Prevalence of genetic prothrombotic risk factors: 1691G > A FV, 20210G > A PT and 677C > T MTHFR mutations in the Bosnian population

Abstract

Background: Venous thrombosis (VT) affects 1–2 out of 10³ individuals each year. Mutations of 1691G > A FV gene, 20210G > A PT gene and 677C > T gene MTHFR are common in Europe and increase the risk of venous thrombosis. To the authors’ knowledge, this is the first report on the prevalence of these mutations in the general population of Bosnia and Herzegovina.

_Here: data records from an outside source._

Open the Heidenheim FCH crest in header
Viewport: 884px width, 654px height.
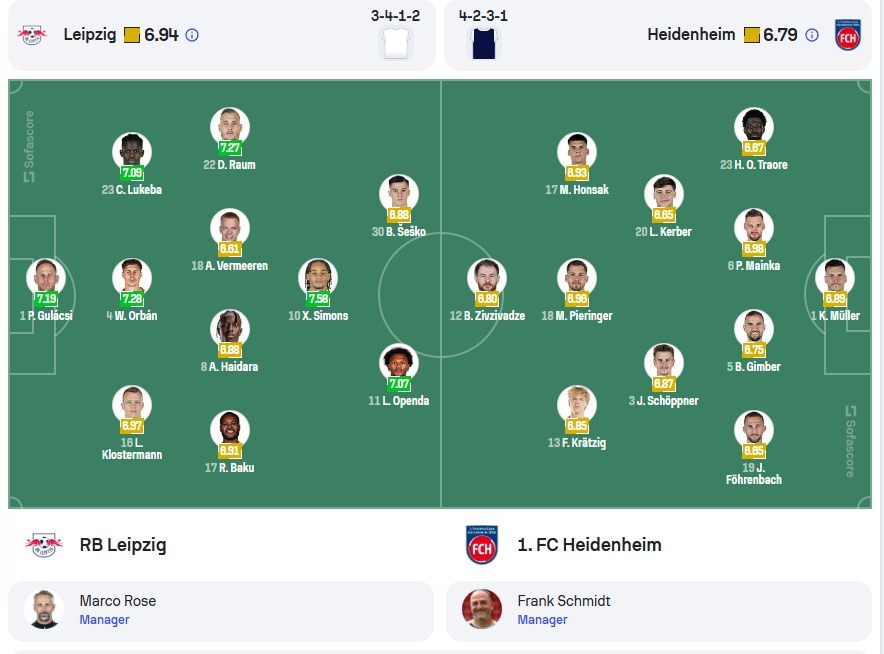(x=848, y=35)
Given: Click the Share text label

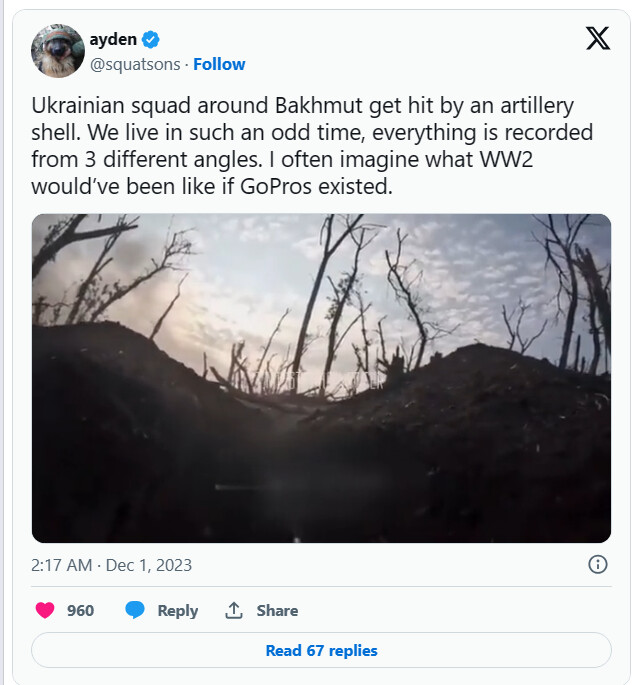Looking at the screenshot, I should point(277,610).
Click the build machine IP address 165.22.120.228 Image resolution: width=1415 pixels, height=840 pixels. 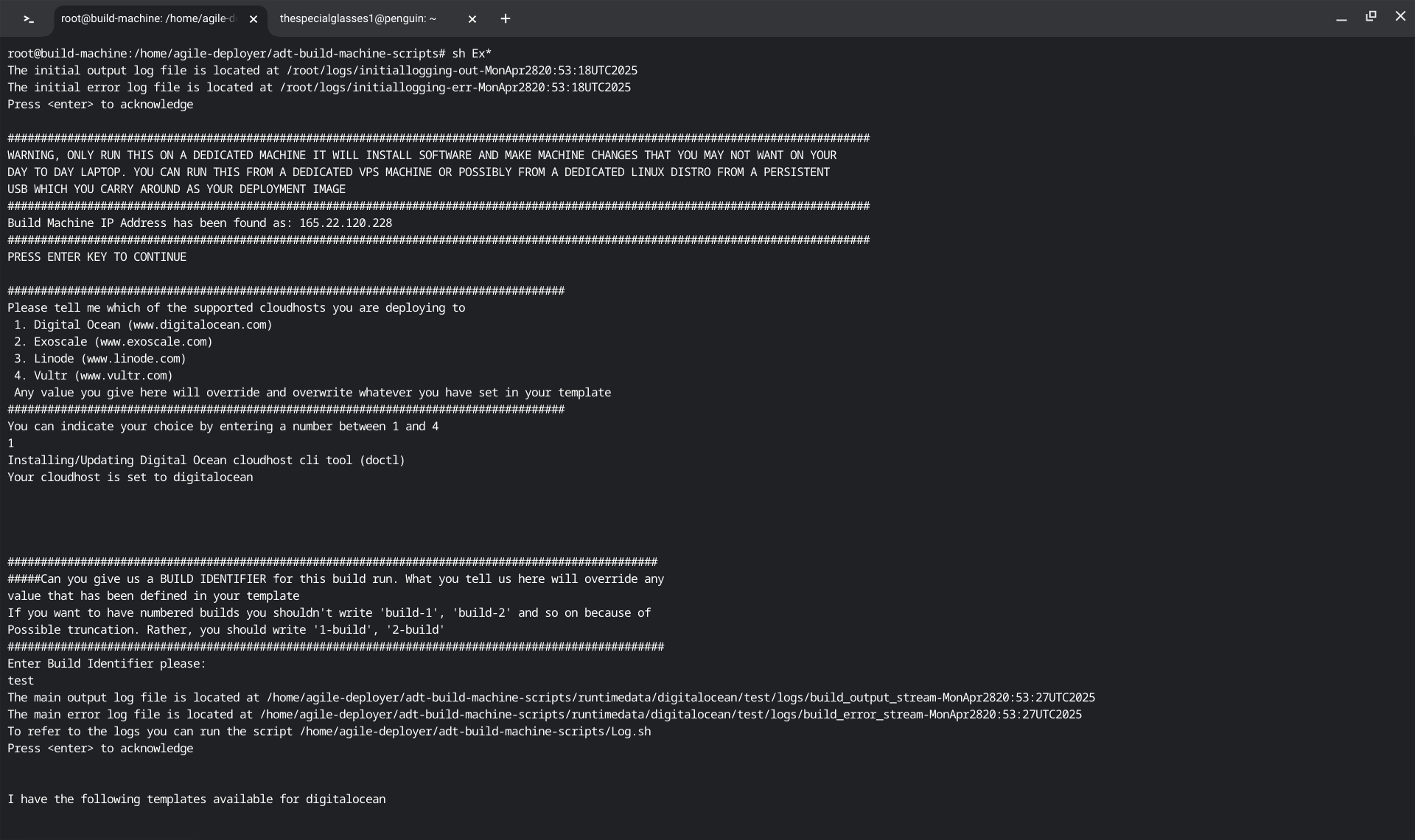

Aim: The aim of this study was to simultaneously analyse main VT associated polymorphisms and compare the results with those published for other European populations.

Data sources: Electronic databases including Medline and Embase were searched from 1995 to December 2013.

Subjects and methods: The subjects of the study consisted of 100 unrelated healthy people from Bosnia and Herzegovina (82 female and 18 male). The mean age of the cohort was 58.8 (±10.7) years. PCR-RFLP was used for measurement of allele frequencies.

Results: All three SNPs were found to be polymorphic, with allele frequencies of 6.0%, 6.0% and 37.5% for 1691A FV, 20210A PT and 677T MTHFR, respectively.

Conclusion: Further studies on larger cohorts with an adequate female-to-male ratio are necessary to confirm a high prevalence of hereditary thrombophilia in the Bosnian population.

• Allele frequency
• genetic factors
• population genetics
• thrombophilic mutations

Acknowledgements

We are grateful to all DNA donors who made this study possible. This research was partially supported by the Medical Faculty University of Sarajevo and University Clinical Center Tuzla (Bosnia and Herzegovina) and Pomeranian Medical University, Szczecin (Poland).

Declaration of interest

The authors report no conflicts of interest. The authors alone are responsible for the content and writing of the paper.